Когда все выпили, Арсений захлопал в ладоши и засмеялся театрально и вызывающе, привлекая к себе внимание. Взгляды Антона и Арсения встретились, столкнулись лоб в лоб.
– Что тебя рассмешило? – поспешно спросила Анастасия, глядя на подвыпившего и нервного сына.
– Рассмешило? От смешного представление, как мы чествуем настоящих героев…
– Братан, тише.
– Не шикай мне. Хочу и говорю. Говорю, между прочим, я правду.
– Глас правды? – спросил спокойным и уверенным голосом Антон. Не время показывать слабость перед противником, который возомнил себя проповедником.
– Так и есть. И в отличие от других тебе не обмануть меня. Я знаю, кто ты и из какого теста?
– Арсений! – пыталась усмирить мать взбунтовавшегося сына.
– Я весь в нетерпении, – сквозь гнев улыбался Антон. – Расскажешь?

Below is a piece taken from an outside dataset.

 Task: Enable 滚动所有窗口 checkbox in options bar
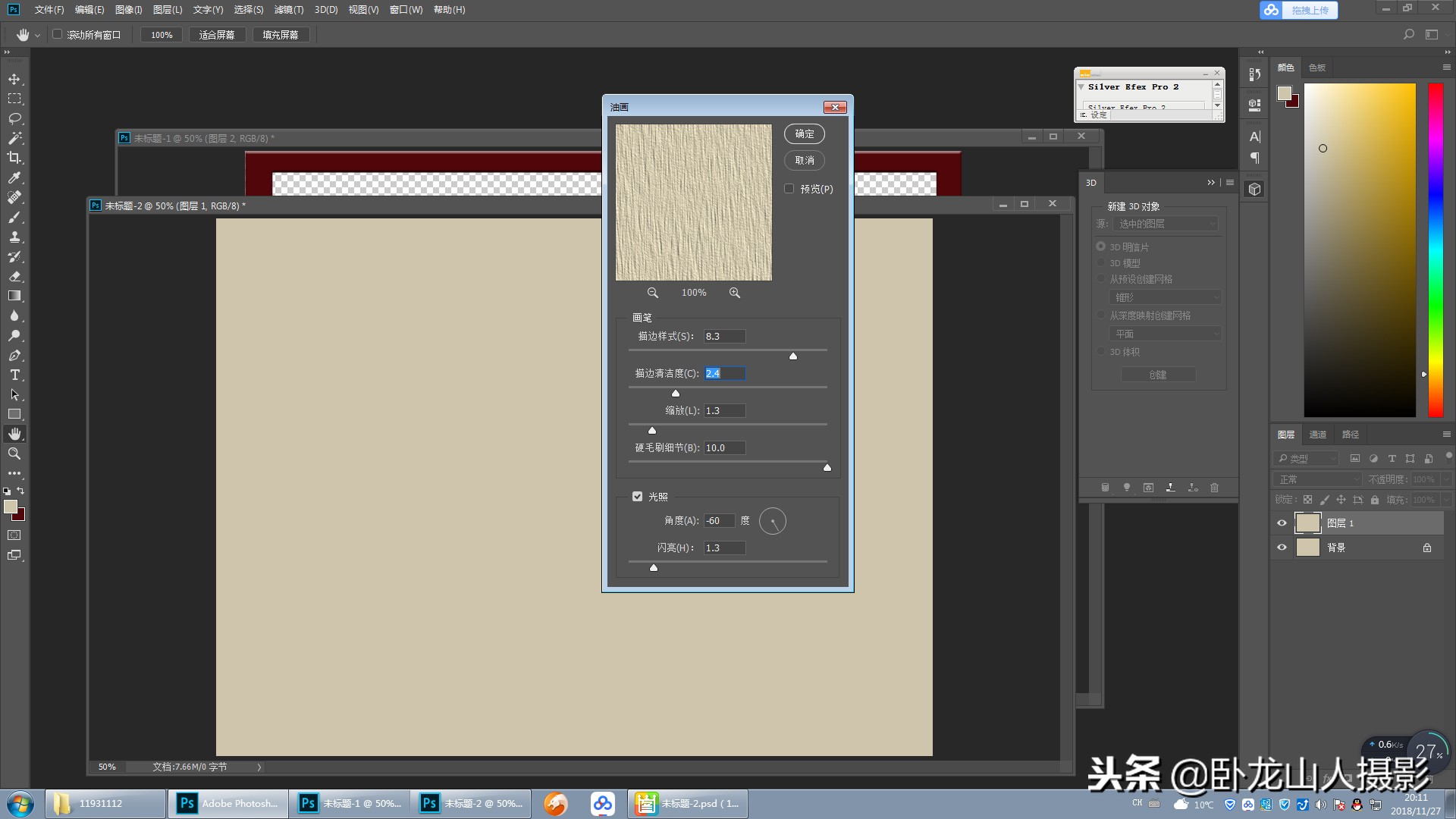[58, 35]
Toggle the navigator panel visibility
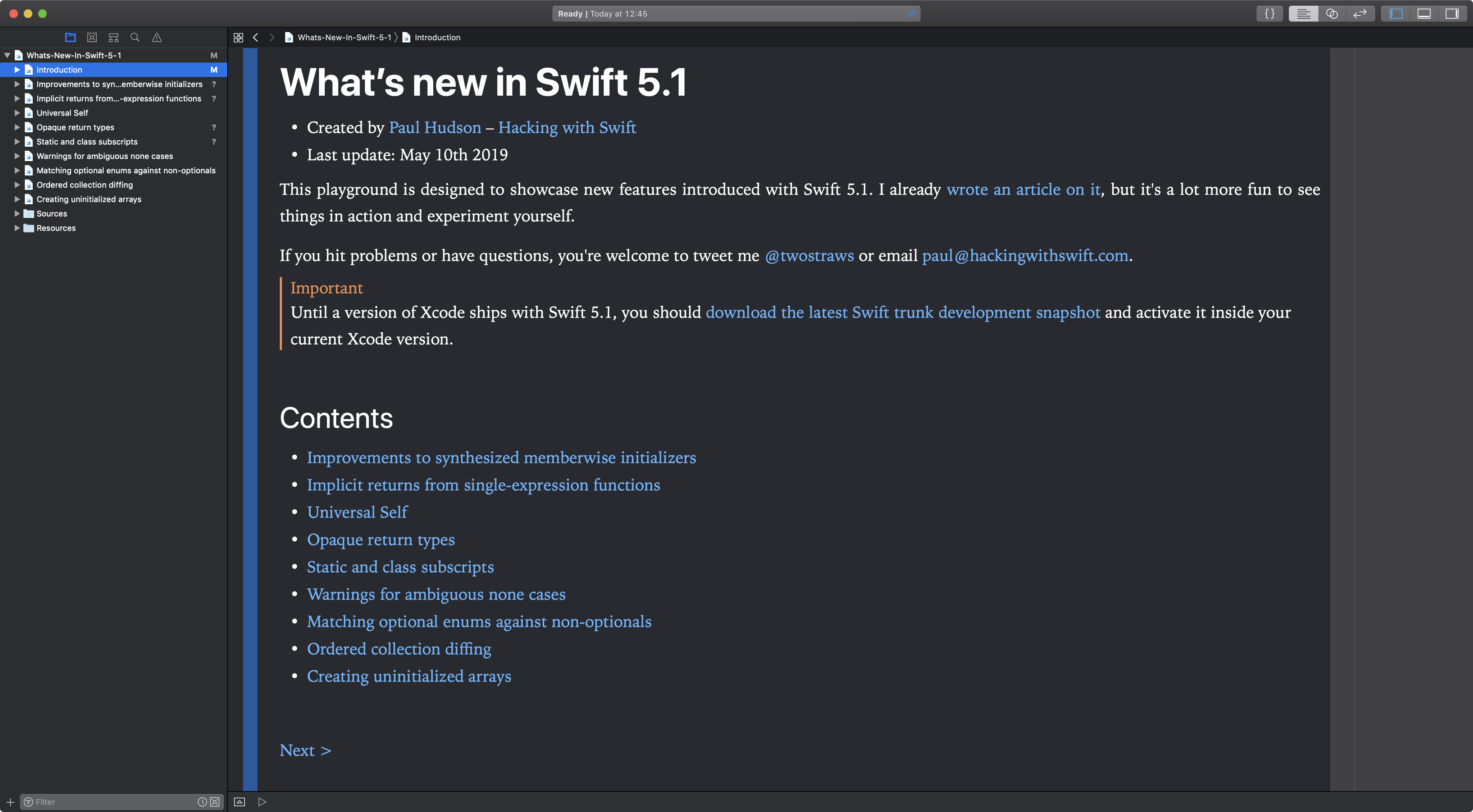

– Я? – Арсений снова наигранно захохотал и опрокинул еще одну рюмку. Добавил. – Я думал, ты сегодня расскажешь мне и моей семье, где научился играть на гитаре? Где написал стихи?
– Всех хватит, Арсений! – не выдержал Виктор и встал из-за стола. Его лицо покраснело. Вены вздымались на лбу. – Чего ты добиваешься? Хочешь испортить праздник?
– Просто хочу услышать правду и забыть разговоры про героев.
– Хочешь правду? – неожиданно для всех вступила за Антона Катя. – Все знают. Я повторюсь – все знаю, что Антон недавно вышел на свободу. Сколько прошло? Не важно. Да, он научился играть на гитаре и сочинил том стихов сидя за решеткой. Да, он продавал наркотики. Эту правду ты хочешь нам всем рассказать? Так мы и так все знаем. Ну?
– Я…
– Что не смеешься? – спрашивала Катя, переходя на крик. Ее глаза блестели от слез. – Где твой театральный смех? Что притих?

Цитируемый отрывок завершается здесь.